§ **简短问题 1**
在这篇讲解如何精简SQL语句中GROUP BY子句的文章里,原语句的GROUP BY子句最后被改成了什么?
§ **简短问题 2**
请从最后一句之后续写这篇讲解如何精简GROUP BY子句的文章。

§ **阅读材料**
专题描述
修改存储过程时解决了SQL语句因为GROUP BY子句中多余的字段造成的性能问题。
问题提出
1
优化存储过程15-PRC_EXPRESS_SPECIAL_REBATE_INVOICE时发现第338行SQL语句存在group by子句中字段过多造成的性能问题,原SQL语句如下:
INSERT INTO tt_express_invoice (
.........
SELECT
e.express_invoice_code,
e.bill_code,
e.cust_code,
e.cust_dept,
e.vip_code,
e.vip_dept,
e.start_dt,
e.end_dt,
e.bill_start_dt,
e.bill_end_dt,
1,
e.BILLING_VERSION_NO,
e.bill_period,
e.bill_type,
SUM(s.discount_amt),
V_EXPRESS_SPECIAL_ZK,
e.gl_dt,
1,
e.BILL_JOB_BATCH_NO,
e.bill_batch_no,
NOW(),
v_invoice_batch_no,
2
FROM
(SELECT DISTINCT
e.express_invoice_code,
e.bill_code,
e.cust_code,
e.cust_dept,
e.vip_code,
e.vip_dept,
e.start_dt,
e.end_dt,
e.gl_dt,
e.bill_start_dt,
e.bill_end_dt,
e.BILLING_VERSION_NO,
e.bill_period,
e.bill_type,
e.BILL_JOB_BATCH_NO,
e.bill_batch_no
FROM
tt_express_invoice e
WHERE e.`invoice_batch_no` = v_invoice_batch_no
AND NOT EXISTS
(SELECT
1
FROM
tt_express_invoice t
WHERE t.`cust_code` = e.`cust_code`
AND t.`cust_dept` = e.`cust_dept`
AND t.`bill_start_dt` = e.`bill_start_dt`
AND t.`bill_end_dt` = e.`bill_end_dt`
AND t.`invoice_batch_no` = v_invoice_batch_no
AND t.`FEE_TYPE_CODE` = V_EXPRESS_SPECIAL_ZK)) e,
tt_special_rebate s
WHERE e.`cust_code` = s.`customer_code`
AND e.`cust_dept` = s.`customer_dept`
AND e.`bill_start_dt` = s.`start_dt`
AND e.`bill_end_dt` = s.`end_dt`
AND s.`billing_flag` = 1
AND s.`rebate_type` = 1
GROUP BY e.express_invoice_code,
e.bill_code,
e.cust_code,
e.cust_dept,
e.vip_code,
e.vip_dept,
e.start_dt,
e.end_dt,
e.bill_start_dt,
e.bill_end_dt,
e.billing_version_no,
e.bill_period,
e.bill_type,
e.gl_dt,
bill_job_batch_no ;
分析过程
1
通过分析发现GROUP BY e.express_invoice_code,
e.bill_code,
e.cust_code,
e.cust_dept,
e.vip_code,
e.vip_dept,
e.start_dt,
e.end_dt,
e.bill_start_dt,
e.bill_end_dt,
e.billing_version_no,
e.bill_period,
e.bill_type,
e.gl_dt,
bill_job_batch_no
子句中 e.express_invoice_code列是主键记录唯一,
且子句中其他列与e.express_invoice_code来自于同一张表
解决方案
1
将语句中GROUP BY e.express_invoice_code,
e.bill_code,
e.cust_code,
e.cust_dept,
e.vip_code,
e.vip_dept,
e.start_dt,
e.end_dt,
e.bill_start_dt,
e.bill_end_dt,
e.billing_version_no,
e.bill_period,
e.bill_type,
e.gl_dt,
bill_job_batch_no
改为
GROUP BY e.express_invoice_code
问题原因
1
group by子句中包含了多余的列,因为当e.express_invoice_code能唯一标识子句中其他列时,优化前后查询结果集相同。

§ **所给数据**

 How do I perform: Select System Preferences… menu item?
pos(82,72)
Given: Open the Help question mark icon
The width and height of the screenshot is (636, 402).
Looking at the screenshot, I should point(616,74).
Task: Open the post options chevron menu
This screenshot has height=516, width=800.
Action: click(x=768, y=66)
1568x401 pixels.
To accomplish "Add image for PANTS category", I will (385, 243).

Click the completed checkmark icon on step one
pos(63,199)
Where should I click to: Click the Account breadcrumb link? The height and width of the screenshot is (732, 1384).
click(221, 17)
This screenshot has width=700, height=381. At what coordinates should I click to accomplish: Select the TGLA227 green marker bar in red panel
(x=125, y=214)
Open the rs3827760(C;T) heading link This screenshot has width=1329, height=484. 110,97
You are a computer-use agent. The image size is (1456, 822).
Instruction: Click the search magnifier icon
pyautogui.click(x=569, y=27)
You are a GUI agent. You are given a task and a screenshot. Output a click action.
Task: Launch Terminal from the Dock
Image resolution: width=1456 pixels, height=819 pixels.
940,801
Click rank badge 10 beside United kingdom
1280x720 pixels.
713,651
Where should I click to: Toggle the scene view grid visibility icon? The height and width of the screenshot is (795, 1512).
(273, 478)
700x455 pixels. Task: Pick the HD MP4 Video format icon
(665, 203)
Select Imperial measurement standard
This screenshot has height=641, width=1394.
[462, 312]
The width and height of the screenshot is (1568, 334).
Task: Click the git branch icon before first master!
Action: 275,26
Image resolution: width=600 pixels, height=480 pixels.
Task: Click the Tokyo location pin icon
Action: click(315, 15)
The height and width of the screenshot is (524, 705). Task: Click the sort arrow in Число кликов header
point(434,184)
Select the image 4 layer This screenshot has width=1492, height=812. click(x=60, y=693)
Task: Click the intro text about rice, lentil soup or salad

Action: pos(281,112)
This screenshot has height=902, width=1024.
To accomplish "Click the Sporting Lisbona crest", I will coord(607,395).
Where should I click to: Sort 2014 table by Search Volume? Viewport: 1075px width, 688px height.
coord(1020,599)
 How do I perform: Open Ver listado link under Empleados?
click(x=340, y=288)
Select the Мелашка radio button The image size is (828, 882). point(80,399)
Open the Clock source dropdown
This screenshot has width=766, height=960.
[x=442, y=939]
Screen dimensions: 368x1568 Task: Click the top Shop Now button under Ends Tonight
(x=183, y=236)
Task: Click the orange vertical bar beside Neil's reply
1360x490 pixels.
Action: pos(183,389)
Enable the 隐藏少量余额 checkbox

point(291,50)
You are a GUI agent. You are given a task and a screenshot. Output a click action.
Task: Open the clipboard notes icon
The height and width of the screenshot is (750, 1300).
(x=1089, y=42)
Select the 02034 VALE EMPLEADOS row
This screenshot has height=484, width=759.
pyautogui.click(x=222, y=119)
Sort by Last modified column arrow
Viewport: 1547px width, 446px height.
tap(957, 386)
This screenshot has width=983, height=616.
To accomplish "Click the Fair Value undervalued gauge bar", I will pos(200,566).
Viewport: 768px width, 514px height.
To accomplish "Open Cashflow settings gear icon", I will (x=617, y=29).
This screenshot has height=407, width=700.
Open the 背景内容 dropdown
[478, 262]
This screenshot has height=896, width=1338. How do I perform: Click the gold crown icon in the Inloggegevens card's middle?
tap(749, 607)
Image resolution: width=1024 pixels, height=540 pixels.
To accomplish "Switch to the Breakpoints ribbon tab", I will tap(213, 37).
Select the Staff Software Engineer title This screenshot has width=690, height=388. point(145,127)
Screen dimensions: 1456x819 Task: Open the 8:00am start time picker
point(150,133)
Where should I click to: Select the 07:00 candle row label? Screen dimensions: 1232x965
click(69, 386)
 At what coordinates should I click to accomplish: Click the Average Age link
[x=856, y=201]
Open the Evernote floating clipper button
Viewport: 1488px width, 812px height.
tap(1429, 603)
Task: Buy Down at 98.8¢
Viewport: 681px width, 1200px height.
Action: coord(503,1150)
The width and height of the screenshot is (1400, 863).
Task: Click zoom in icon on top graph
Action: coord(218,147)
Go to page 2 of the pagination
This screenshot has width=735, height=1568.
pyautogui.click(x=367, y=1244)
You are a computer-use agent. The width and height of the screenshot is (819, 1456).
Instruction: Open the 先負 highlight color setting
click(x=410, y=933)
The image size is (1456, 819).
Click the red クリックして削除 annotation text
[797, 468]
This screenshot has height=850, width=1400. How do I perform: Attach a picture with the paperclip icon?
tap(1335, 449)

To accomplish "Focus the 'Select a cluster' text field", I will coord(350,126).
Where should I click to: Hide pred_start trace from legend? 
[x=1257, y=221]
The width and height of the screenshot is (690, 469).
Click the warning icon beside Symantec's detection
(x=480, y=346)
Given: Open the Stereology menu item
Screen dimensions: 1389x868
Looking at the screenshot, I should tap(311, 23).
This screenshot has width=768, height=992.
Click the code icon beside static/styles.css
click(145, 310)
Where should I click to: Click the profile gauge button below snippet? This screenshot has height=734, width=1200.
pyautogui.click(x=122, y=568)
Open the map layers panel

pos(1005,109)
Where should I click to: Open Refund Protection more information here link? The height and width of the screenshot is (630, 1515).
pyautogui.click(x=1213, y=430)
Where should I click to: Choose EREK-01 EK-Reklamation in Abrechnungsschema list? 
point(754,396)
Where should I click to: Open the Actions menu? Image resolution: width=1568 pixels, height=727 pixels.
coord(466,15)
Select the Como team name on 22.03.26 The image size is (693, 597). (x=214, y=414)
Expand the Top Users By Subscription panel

§ **最终答案 1**
GROUP BY e.express_invoice_code

§ **最终答案 2**
知识点
1
只有当优化之后的group by子句中的列能唯一标识一行数据,且优化之前子句中其他列与其在同一张表中才能进行group by去重优化。
2
见MySQL5.6手册1.8.1 MySQL Extensions to Standard SQL章节中文字“You don't need to name all selected columns in the GROUP BY clause. This gives better
performance for some very specific, but quite normal queries. See Section 12.19, “Functions and
Modifiers for Use with GROUP BY Clauses”.”
而oracle的语法:使用GROUP BY分组计算或去重时,SELECT子句中出现的字段必须在GROUP BY中出现;
3
详见手册:12.19.3 MySQL Handling of GROUP BY,文中指出你可以使用这一特征(group by语句中不必出现select语句中所有的列),避免不必要的列排序和分组获得更好的性能。
4
优化后的SQL可以避免二次排序,优化之前需要根据多个字段进行排序后到聚簇索引中取出数据,而优化后的SQL因为express_invoice_code是主键,在innodb引擎中聚簇索引按照主键排序。